Extract every line of text from the material below and reproduce each one word for word, leaving out the pictures.
— start Records supplied —
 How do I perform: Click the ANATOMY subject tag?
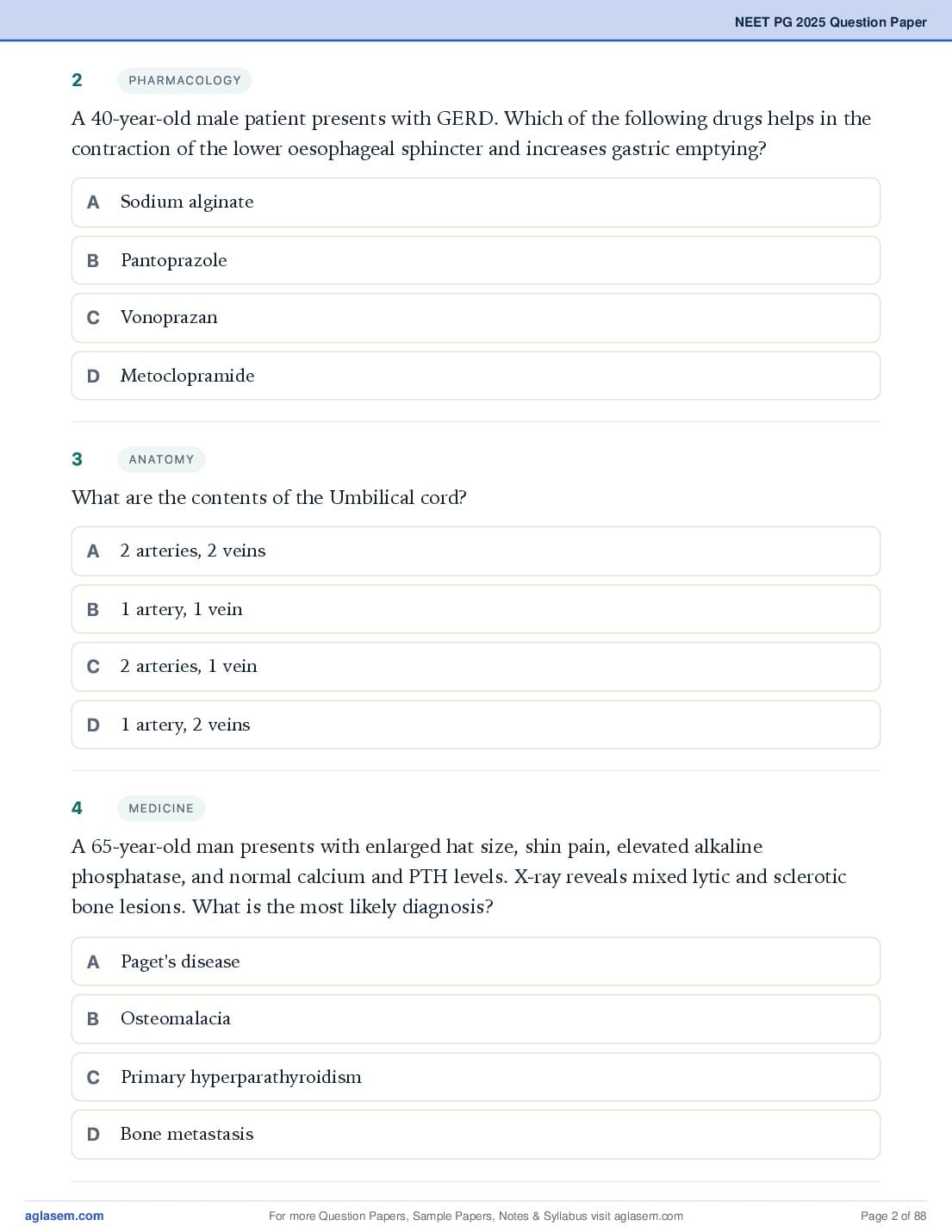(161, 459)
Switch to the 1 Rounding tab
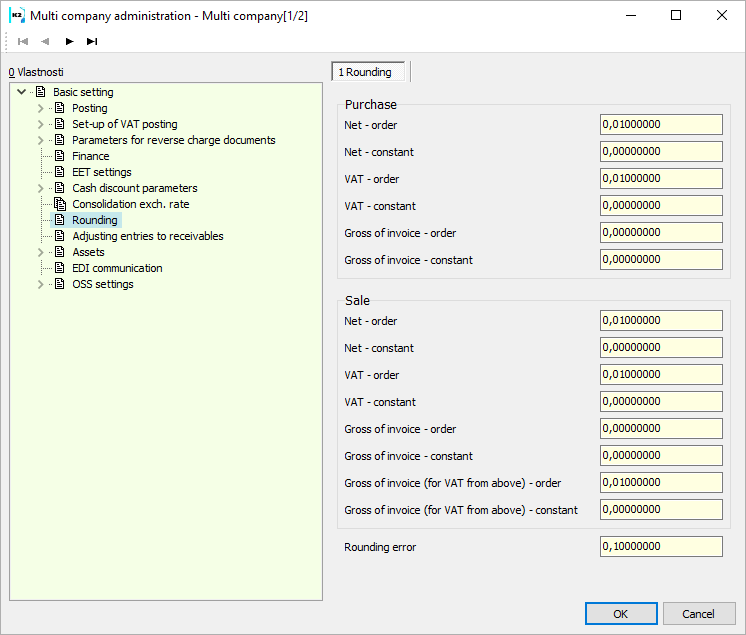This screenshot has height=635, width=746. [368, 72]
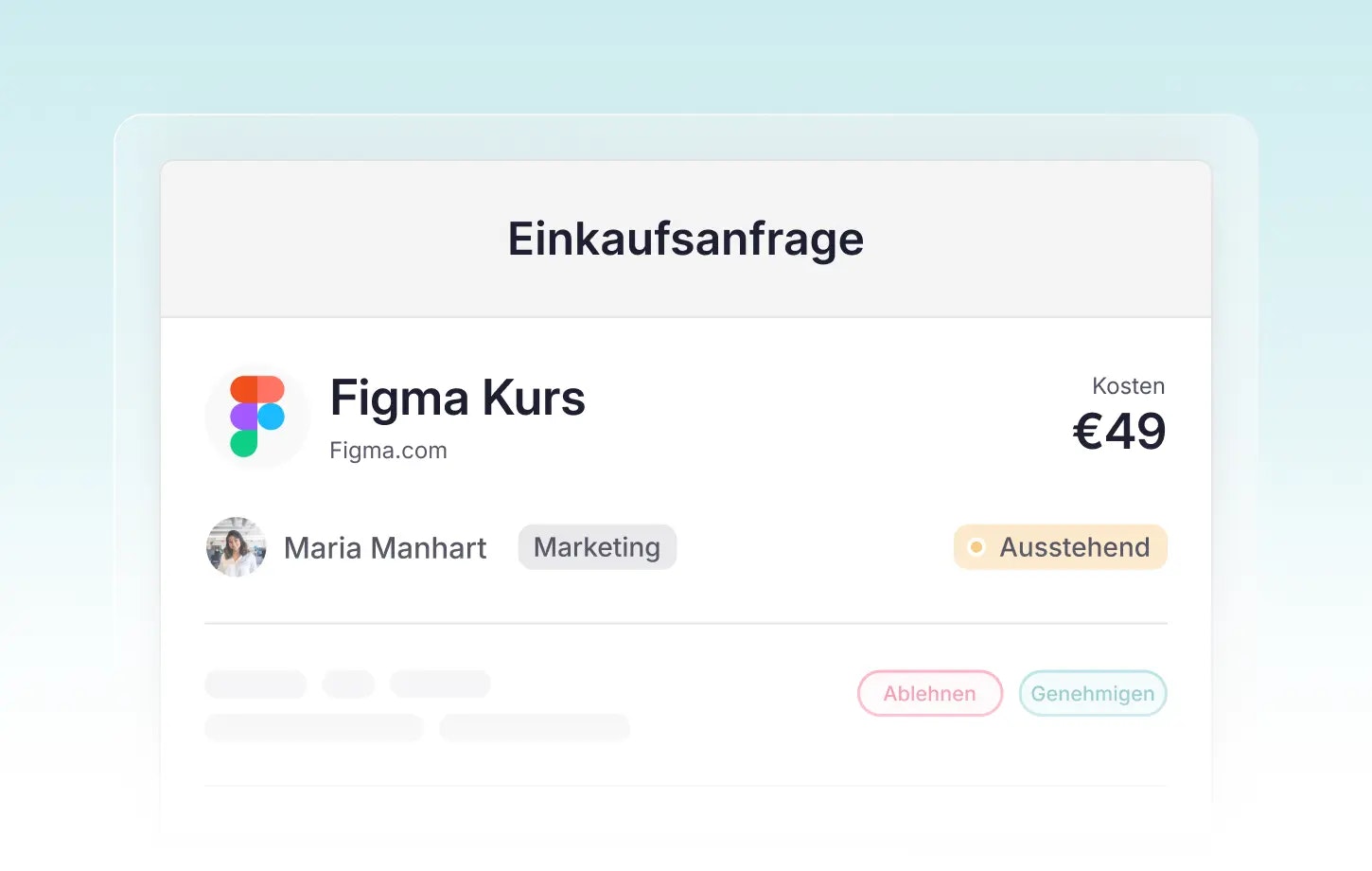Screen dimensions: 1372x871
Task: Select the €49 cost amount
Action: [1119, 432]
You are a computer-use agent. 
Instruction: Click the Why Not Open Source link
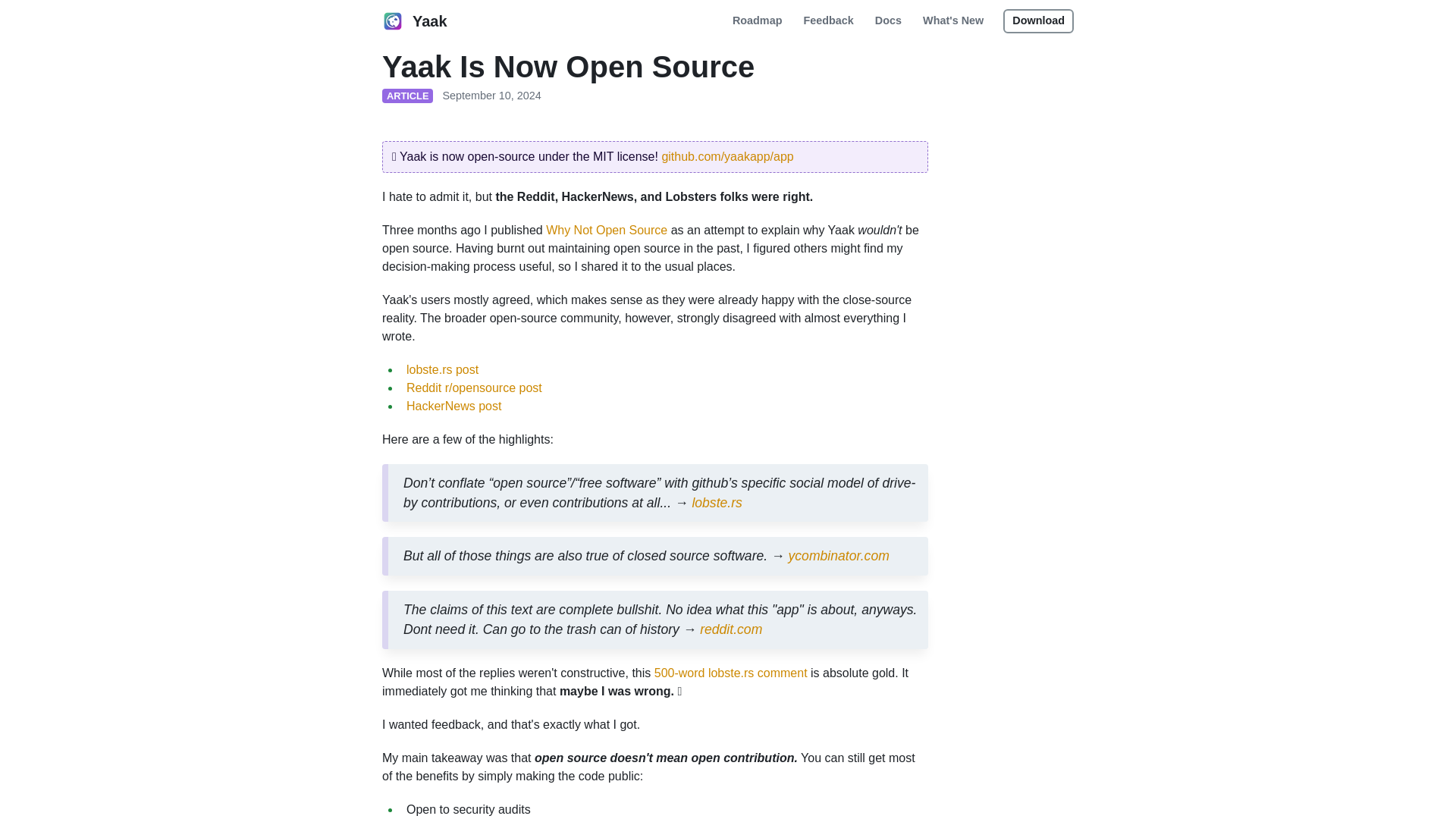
— end Records supplied —
» **Worked solution**
 How do I perform: Click the ANATOMY subject tag?
(161, 459)
Switch to the 1 Rounding tab
This screenshot has height=635, width=746. [368, 72]
Screen dimensions: 1372x871
Task: Select the €49 cost amount
Action: [1119, 432]
You are a computer-use agent. 
Instruction: Click the Why Not Open Source link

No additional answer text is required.